Segment Start: EXTRACTED ENTRIES
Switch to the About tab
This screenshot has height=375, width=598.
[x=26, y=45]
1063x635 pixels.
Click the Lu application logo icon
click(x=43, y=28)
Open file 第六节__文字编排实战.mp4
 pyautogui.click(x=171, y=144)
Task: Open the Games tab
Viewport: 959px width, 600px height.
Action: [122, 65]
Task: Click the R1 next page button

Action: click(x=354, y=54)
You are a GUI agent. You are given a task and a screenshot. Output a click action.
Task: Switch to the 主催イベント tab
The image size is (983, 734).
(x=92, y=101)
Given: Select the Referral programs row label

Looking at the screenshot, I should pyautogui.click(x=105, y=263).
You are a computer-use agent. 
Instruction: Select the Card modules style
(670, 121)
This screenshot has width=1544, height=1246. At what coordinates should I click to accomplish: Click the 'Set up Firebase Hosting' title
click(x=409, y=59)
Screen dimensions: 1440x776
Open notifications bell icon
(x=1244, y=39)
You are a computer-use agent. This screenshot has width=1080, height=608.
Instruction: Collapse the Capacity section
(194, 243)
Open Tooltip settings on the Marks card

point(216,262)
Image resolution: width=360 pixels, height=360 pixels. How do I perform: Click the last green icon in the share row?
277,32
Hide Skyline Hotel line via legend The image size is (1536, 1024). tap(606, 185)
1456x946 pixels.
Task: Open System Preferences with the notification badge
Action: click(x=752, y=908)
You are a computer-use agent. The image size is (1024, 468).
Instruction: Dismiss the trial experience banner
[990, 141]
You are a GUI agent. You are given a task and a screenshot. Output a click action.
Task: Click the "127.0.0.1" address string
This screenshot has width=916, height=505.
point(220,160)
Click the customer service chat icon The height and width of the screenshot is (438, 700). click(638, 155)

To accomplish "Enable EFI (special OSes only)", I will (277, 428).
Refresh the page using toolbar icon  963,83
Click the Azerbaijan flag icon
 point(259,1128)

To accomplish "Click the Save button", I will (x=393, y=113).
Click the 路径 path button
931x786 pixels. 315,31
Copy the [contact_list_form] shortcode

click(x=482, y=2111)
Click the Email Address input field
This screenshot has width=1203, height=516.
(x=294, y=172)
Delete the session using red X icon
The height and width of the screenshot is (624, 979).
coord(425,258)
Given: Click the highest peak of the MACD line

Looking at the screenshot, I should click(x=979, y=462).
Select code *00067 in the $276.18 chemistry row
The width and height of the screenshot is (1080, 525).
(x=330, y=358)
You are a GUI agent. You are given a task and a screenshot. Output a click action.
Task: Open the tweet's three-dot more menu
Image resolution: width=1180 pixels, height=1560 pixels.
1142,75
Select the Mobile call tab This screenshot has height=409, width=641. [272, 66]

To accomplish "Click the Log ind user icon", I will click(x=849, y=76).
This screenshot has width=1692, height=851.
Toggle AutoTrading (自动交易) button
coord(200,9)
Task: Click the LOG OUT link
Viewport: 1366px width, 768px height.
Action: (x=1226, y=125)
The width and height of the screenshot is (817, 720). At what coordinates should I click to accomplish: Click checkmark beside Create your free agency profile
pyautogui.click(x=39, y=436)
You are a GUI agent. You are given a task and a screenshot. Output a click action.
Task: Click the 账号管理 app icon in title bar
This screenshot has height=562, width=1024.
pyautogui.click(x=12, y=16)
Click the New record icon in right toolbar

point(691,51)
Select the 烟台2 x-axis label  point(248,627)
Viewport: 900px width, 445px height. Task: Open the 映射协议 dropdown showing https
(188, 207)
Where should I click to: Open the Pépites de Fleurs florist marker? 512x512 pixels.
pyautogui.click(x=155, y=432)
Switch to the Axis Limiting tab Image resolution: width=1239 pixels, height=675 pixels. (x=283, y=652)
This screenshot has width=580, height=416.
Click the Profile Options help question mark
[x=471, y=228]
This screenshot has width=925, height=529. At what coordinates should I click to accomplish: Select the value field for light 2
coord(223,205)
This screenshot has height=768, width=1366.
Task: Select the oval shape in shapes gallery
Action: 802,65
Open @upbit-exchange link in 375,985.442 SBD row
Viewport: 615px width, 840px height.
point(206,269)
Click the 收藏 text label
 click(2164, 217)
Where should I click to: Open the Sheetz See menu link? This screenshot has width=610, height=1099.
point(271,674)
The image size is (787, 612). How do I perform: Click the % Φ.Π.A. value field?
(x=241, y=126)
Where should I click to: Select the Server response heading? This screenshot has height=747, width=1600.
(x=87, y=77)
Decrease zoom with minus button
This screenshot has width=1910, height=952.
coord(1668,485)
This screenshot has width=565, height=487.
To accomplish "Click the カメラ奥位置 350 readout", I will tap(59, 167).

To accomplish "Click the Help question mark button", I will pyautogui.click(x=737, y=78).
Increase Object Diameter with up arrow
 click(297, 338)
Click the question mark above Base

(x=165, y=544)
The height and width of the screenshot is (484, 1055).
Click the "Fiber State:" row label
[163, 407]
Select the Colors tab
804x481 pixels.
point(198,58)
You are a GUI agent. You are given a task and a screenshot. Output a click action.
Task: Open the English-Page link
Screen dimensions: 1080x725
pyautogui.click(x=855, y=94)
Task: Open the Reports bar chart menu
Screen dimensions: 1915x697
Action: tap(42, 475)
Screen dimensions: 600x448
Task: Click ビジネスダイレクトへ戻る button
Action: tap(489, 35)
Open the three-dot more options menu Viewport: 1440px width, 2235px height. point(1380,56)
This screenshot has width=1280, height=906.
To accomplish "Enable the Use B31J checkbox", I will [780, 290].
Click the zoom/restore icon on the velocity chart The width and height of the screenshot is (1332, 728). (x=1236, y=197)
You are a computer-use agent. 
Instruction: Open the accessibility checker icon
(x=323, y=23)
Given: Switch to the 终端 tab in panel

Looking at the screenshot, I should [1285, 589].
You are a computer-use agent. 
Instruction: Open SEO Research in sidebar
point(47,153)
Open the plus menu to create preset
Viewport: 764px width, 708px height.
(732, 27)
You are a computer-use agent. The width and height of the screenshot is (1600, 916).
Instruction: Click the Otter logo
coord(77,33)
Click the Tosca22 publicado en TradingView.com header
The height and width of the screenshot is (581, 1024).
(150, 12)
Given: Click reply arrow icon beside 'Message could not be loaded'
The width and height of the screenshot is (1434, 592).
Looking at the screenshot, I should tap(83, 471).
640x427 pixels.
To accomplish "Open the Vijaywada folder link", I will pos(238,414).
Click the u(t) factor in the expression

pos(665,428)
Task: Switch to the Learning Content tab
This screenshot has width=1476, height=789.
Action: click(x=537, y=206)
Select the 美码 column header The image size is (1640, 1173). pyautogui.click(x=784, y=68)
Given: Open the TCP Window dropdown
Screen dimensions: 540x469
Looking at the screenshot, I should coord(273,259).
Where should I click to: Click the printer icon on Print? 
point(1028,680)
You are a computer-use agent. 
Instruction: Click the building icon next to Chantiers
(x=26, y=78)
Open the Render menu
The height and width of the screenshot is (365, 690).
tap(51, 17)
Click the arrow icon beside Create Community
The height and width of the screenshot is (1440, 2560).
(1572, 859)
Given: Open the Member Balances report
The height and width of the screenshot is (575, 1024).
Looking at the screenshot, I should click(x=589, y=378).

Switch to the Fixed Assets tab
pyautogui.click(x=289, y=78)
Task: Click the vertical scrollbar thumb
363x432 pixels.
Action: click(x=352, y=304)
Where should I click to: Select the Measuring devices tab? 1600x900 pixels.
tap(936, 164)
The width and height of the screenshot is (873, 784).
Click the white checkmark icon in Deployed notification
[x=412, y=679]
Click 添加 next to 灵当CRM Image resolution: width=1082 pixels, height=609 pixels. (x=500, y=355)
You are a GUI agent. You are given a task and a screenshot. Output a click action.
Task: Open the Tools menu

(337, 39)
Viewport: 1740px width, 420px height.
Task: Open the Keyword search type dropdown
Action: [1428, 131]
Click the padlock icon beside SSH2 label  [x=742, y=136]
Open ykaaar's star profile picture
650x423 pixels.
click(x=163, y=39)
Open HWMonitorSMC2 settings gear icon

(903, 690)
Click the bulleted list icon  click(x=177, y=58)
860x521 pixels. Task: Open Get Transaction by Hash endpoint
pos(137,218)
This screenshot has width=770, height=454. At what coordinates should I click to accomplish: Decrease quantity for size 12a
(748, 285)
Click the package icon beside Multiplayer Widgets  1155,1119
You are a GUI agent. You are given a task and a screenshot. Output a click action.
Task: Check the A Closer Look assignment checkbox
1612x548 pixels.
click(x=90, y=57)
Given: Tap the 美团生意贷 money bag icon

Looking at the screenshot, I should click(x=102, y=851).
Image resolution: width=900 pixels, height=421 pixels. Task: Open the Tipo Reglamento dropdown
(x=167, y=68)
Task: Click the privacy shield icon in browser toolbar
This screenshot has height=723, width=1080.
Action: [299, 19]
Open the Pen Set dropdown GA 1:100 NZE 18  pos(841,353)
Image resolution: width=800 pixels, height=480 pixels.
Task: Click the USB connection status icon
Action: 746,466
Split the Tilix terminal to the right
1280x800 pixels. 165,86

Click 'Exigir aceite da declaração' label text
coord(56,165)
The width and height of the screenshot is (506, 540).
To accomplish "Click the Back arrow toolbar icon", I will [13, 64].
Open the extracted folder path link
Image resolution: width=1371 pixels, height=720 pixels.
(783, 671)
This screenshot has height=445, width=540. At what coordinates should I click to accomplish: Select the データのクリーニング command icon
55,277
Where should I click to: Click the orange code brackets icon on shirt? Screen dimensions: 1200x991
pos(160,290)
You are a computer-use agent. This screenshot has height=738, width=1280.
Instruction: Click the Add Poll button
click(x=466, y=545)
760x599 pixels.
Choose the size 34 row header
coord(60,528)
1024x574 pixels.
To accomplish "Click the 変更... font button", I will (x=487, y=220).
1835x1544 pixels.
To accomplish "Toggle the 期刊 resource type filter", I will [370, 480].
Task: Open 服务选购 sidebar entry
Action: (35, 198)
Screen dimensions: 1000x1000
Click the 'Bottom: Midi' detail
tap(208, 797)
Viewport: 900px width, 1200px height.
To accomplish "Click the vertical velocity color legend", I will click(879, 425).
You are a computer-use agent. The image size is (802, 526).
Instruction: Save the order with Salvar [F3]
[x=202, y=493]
Segment End: EXTRACTED ENTRIES
**WHAT NEEDS TO BE DONE**
Show every line from the entries that includes the word "using".

**RESPONSE**
Refresh the page using toolbar icon  963,83
Delete the session using red X icon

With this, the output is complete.